There was truly no greater way to emerge from the lockdown hovel but to attend my first post-covid concert surrounded by my family watching the band that cemented our bond through the long hard months, Tide Lines. Watching the four members dance onto stage and shout, “How are we feeling Ayr” to the eager crowd washed away any bitter notes from the past year.
My story with Tide Lines began with my aunt telling me in 2016 to watch a YouTube video of a boy called Robert Robertson singing a cover of Taylor Swift with a Scottish twang that gave Shake it off so much more character.
For Robert himself the story started when the four boys decided to start a band that they could focus all their musical ambitions into. I was lucky enough to chat to him before the concert and was met by a calming and passionate guy. If he was nervous about performing to a packed hall of 700 people, he certainly didn’t show it. After whipping off his sunglasses that he said was his disguise to the already big queues of super fans, we proceeded with the interview.

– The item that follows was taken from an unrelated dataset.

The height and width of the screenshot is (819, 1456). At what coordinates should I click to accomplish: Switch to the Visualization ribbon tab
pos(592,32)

The new album is a true vision in Scottish music. With beautiful lyrics written by Robert, including a song written in Gaelic, and the usual sounds from the band. But one change from the band is the movement to a richer synth sound in songs such as ‘17 again’ and a heaver percussion bass found throughout the set. With four members all coming from different musical backgrounds it makes sense for them all to bring their influences into creating the sound that is Tide Lines. A song that sticks out would be the Gaelic song, Cànan Nan Gàidheal. Being from the West Highlands Robert said it was important for him to incorporate that into his music.

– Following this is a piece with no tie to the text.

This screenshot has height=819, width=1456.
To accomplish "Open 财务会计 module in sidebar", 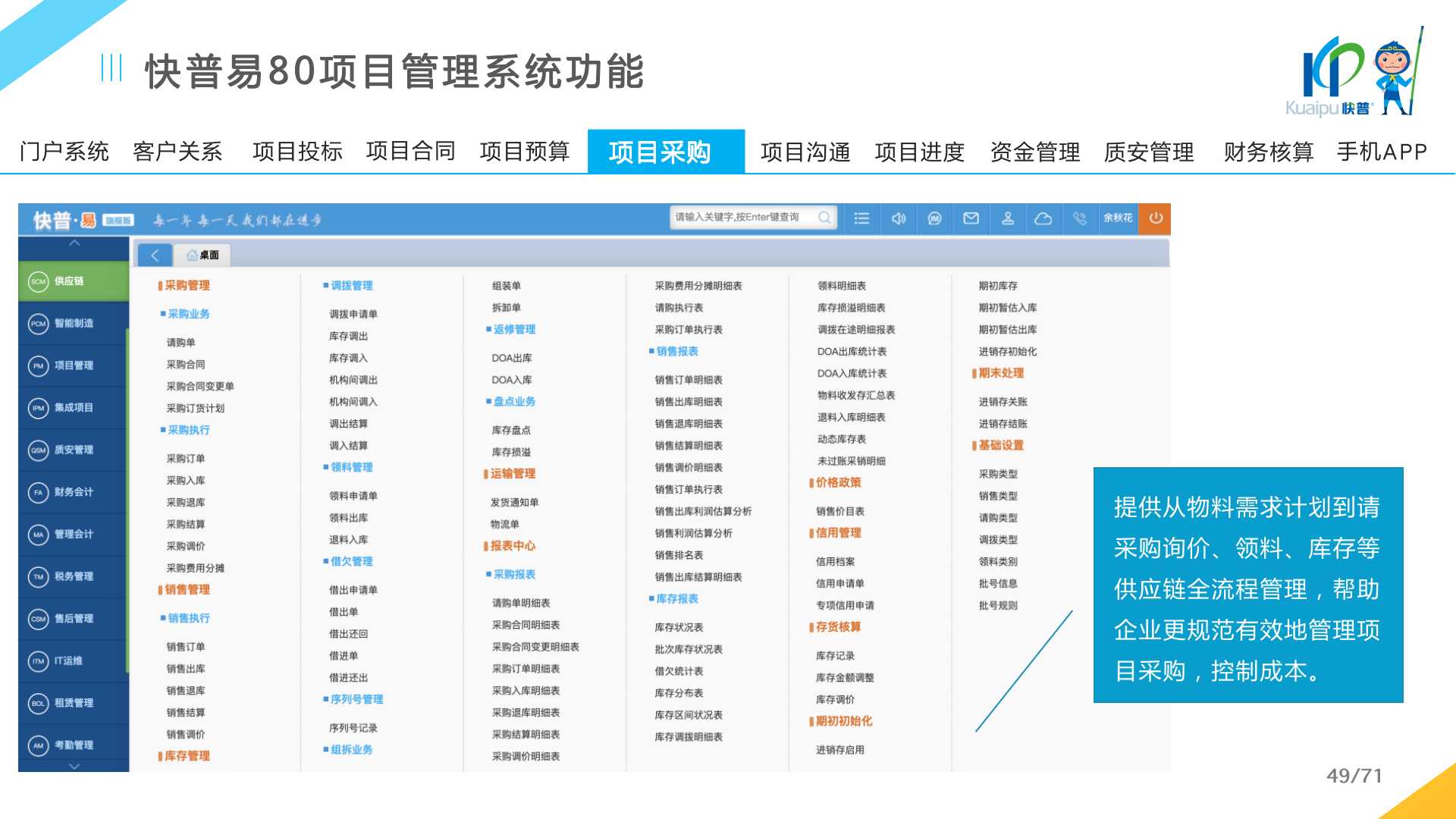I will pyautogui.click(x=73, y=492).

“I wasn’t a fluent or native Gaelic speaker but just because I was into traditional music and from that part of the world there’s such a huge Gaelic influence. It’s had an unfathomable influence on my life and my music. So that’s why Cànan Nan Gàidheal is there in the album because we wanted to show a Gaelic song just to show where all the English songs come from.”

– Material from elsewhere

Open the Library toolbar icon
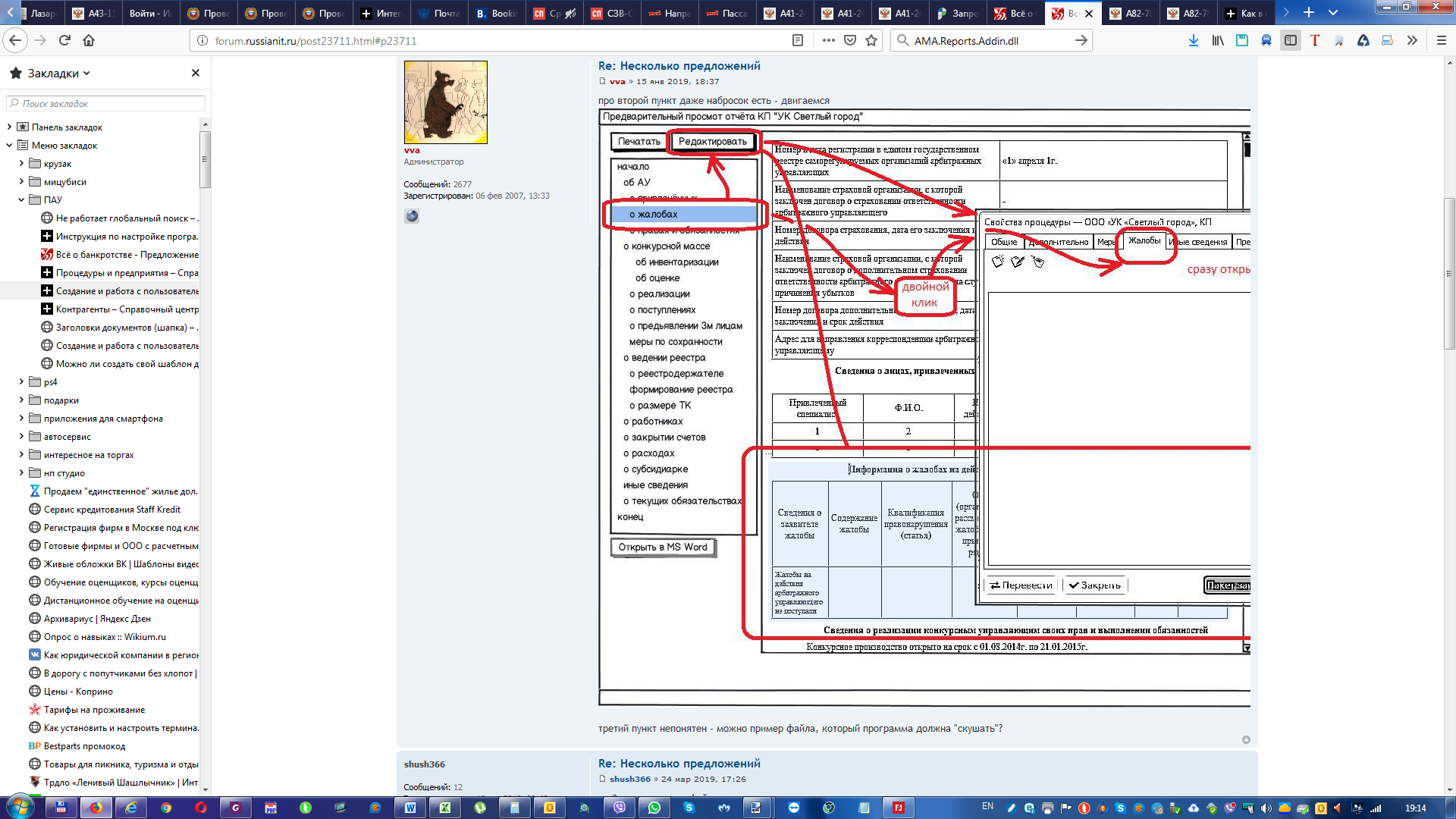Screen dimensions: 1456x819 click(1218, 41)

Tide Lines @ Ayr Town Hall
Once the interview was over and I’d wished Robert good luck for the gig and for making it back safely without the eager fans waiting for him, settled into the hall for the music to begin. They got off to a bang with ‘Innocent and Beautiful’ one of the lead songs from the new album. The lighting, the setting and the sea of merch t-shirts really reminded me that live music was officially back. The night progressed with songs from the album, including Cànan Nan Gàidheal which after my chat with the singer now found a special meaning to me. The band had a natural performing ability, they constantly changed guitars and instruments showing off their innate musical ability. Alasdair had the crowd roaring and stamping their feet when he brought out bagpipes to give a phenomenal instrumental.
The night finished up with the Ayrshire crowd chanting for more and we happily sang along to ‘Far Side of the World’, the song that made this band who they are today and the reason so many fans fell in love with the Scottish boy’s sound.
Hearing the crowd cheer the name of the band reminded me of a question I had enquired earlier. I asked the boys the idea behind their name before the concert. They wanted a name that would represent all the boys and where they were from, the sea and the highlands. Tide Lines was born, a name that now fans scream at concerts and posters hail as a headline act. As Robert and I laughed about a press release from their early days one phrase stands out to this day. Catch these lads while you are lucky enough to still see the whites of their eyes.